What happened in fact was that a pervasive group of Russians, with ties to
Swiss banks and Israeli intelligence organs managed to use the money to gain
control of major blocks of former Soviet business concerns.

Instead of using the money to rebuild the shattered socialist economy, this
clique of young businessmen proceeded to sell off the assets they acquired
and ship the money out of the country as quickly as possible.

Although initial American hopes for a rebuilding of a free Russian economy
were quickly dashed, the flood of looted money flowing into the United
States through Western banks was not unwelcome in administration circles.

 The official posture was that great success anticipated for the prospect of
a new Russian free market just around a mythical, and ever distant, corner.
Critics contend members of the Clinton administration quickly became aware
of the immense flood of stolen money being laundered into the United States.

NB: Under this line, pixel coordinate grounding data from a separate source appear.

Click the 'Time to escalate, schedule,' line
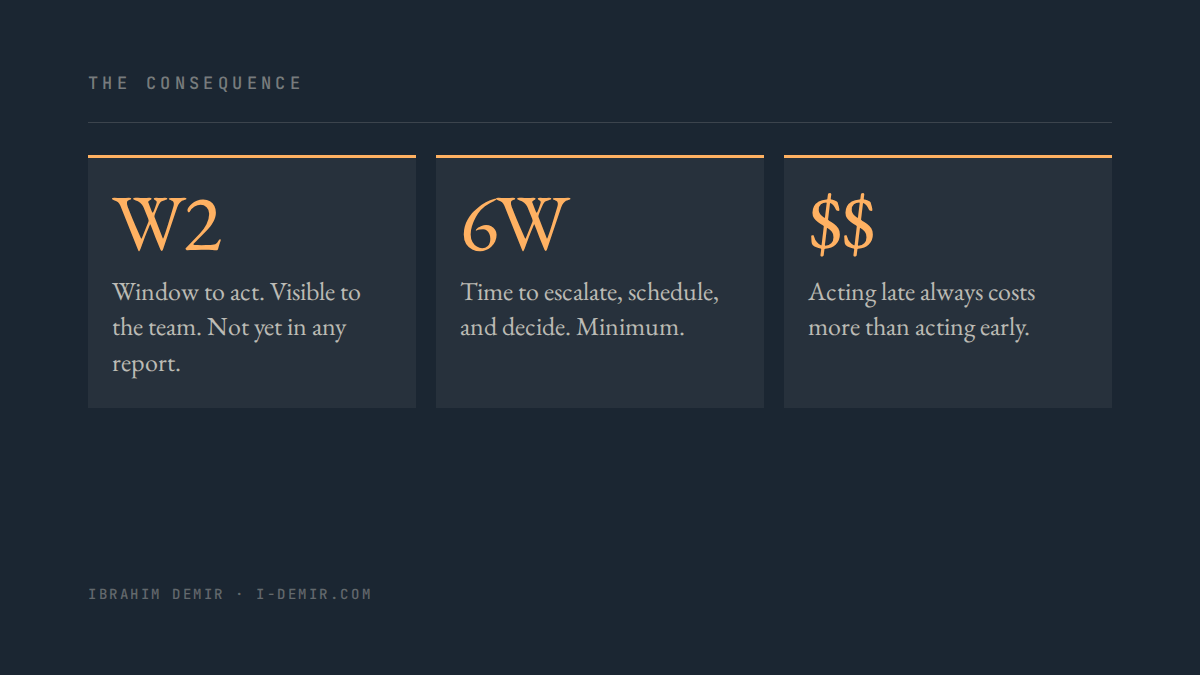The height and width of the screenshot is (675, 1200). [590, 293]
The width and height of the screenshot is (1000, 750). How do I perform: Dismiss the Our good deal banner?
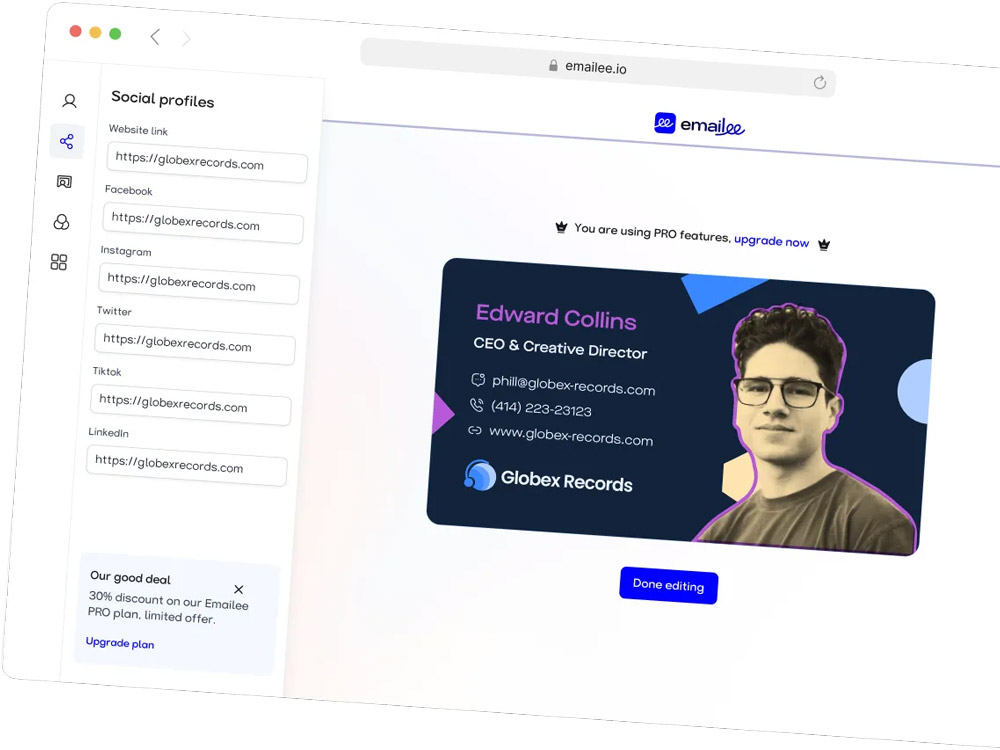click(x=239, y=589)
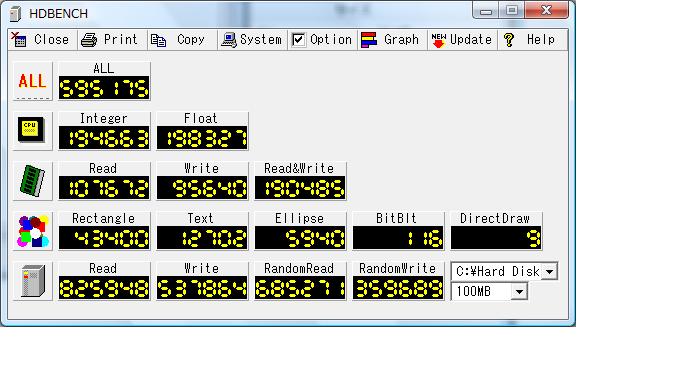The width and height of the screenshot is (683, 384).
Task: Start the CPU benchmark via chip icon
Action: point(33,131)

Efforts to pump more money into Russia are, as of this writing, still being
frantically endorsed by Treasury and State Department officials in spite of
an extensive number of highly negative reports from American, British and
Swiss government agencies and financial institutions.

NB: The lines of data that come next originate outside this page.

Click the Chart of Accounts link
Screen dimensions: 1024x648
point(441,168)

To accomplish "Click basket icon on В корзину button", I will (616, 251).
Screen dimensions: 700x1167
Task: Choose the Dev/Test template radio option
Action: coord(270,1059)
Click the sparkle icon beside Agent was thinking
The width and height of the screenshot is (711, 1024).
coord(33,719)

A significant amount of stolen money entering American banks has found its
way into the pockets of top U.S. officials. Vice President Al Gore has been
one of the most powerful advocates of the Russian bail-out programs.

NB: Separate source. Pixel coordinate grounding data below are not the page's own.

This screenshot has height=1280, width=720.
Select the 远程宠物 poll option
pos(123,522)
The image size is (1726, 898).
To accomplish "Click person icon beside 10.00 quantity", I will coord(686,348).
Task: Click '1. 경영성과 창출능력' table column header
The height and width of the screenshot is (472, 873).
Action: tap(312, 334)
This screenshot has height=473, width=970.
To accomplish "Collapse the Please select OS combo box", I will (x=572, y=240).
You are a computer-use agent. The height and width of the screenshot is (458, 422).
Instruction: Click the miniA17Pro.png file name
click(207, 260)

Gore has gone to great lengths to ignore and suppress any public criticism
of its dismal failure. Critics say the vice president cannot copy Clinton's
eager solicitation of Red Chinese intelligence agency money, so he has
turned instead to his friends in the New Russian criminal oligarchies.

The present criminal scandal also has three major points to its composition.
The first point in this triangle of immense theft and corruption is in
Moscow, the second in Washington and the third in Tel Aviv.

The Swiss have become increasingly angry at the American Jewish community
for its savage extraction of money from the country. The Swiss are, quite
simply, engaging in "payback" by investigating the criminal activities of
Russian and Israeli financial entities in their country.

The Russians are outraged that money intended to rebuild their shattered
economy is being looted by what they call "internationalist" thieves.

Leaks from American sources stem from a growing disgust on the part of
honest U.S. law enforcement agencies at the growing, criminal activities of
those who now control the government of both republics.


Study Finds Local Cops Are Armed, Prepared for War

Police sporting combat boots, full-body armor, "ninja"-style hoods, grenade
launchers and fully automatic weapons? No, this is not war-torn Yugoslavia,
or drug-infested Colombia. It's the United States. And as one researcher put
it: "It's the militarization of Mayberry."

EXCLUSIVE TO THE SPOTLIGHT

By Christopher J. Petherick

A 911 police dispatcher at the sheriff's office in Jasper, Fla., with a
population of 3,000, gets a call about a possible drug-related shooting. Not
wanting to take any chances, four of the town's seven officers from the City
Police Department arrive on the scene with fully-automatic M-16s provided by
the federal government to investigate.

Sound like the delusions of some paranoid nut?

Not according to a new report by Diane Cecilia Weber for the Cato Institute,
a Washington-based think tank, called Warrior Cops, The Ominous Growth of
Paramilitarism in American Police Departments.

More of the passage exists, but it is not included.